═════ Available data ═════

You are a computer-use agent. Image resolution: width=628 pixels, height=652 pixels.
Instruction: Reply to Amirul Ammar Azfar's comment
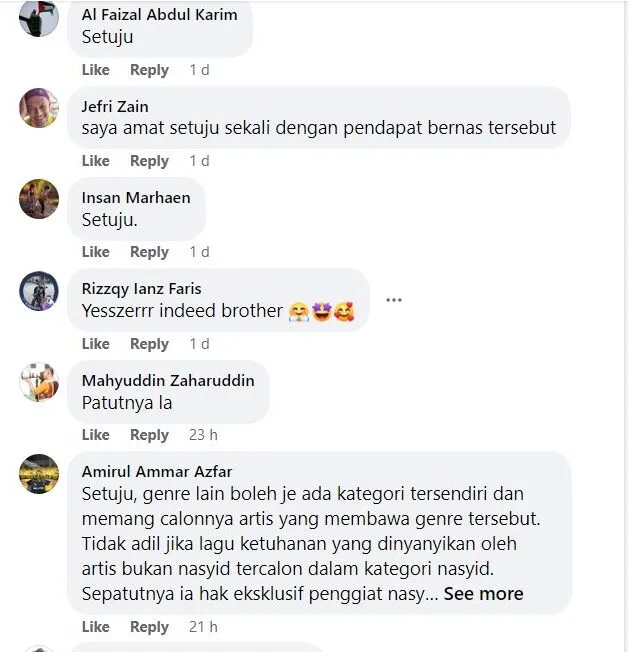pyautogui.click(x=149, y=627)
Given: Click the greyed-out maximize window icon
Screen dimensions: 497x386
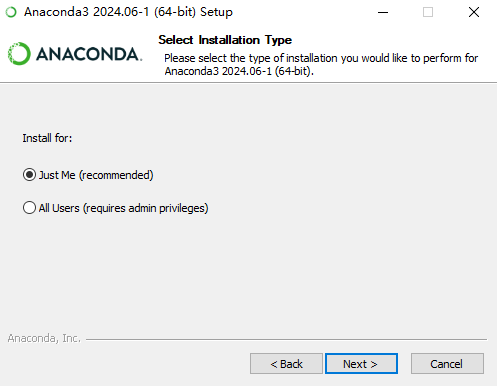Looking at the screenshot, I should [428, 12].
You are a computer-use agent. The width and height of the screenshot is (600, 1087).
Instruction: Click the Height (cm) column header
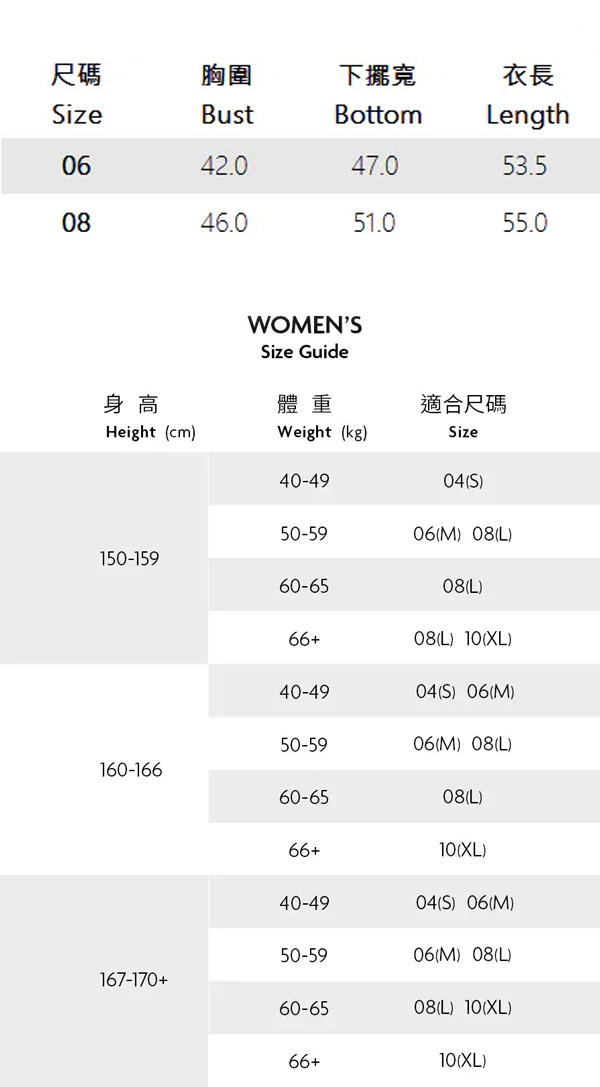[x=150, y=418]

═════

### What you will do
All of the material above should be set down again exactly, though not its pictures.

### Answer below
You are a computer-use agent. Image resolution: width=628 pixels, height=652 pixels.
Instruction: Reply to Amirul Ammar Azfar's comment
pyautogui.click(x=149, y=627)
Given: Click the greyed-out maximize window icon
Screen dimensions: 497x386
Looking at the screenshot, I should [428, 12].
You are a computer-use agent. The width and height of the screenshot is (600, 1087).
Instruction: Click the Height (cm) column header
[x=150, y=418]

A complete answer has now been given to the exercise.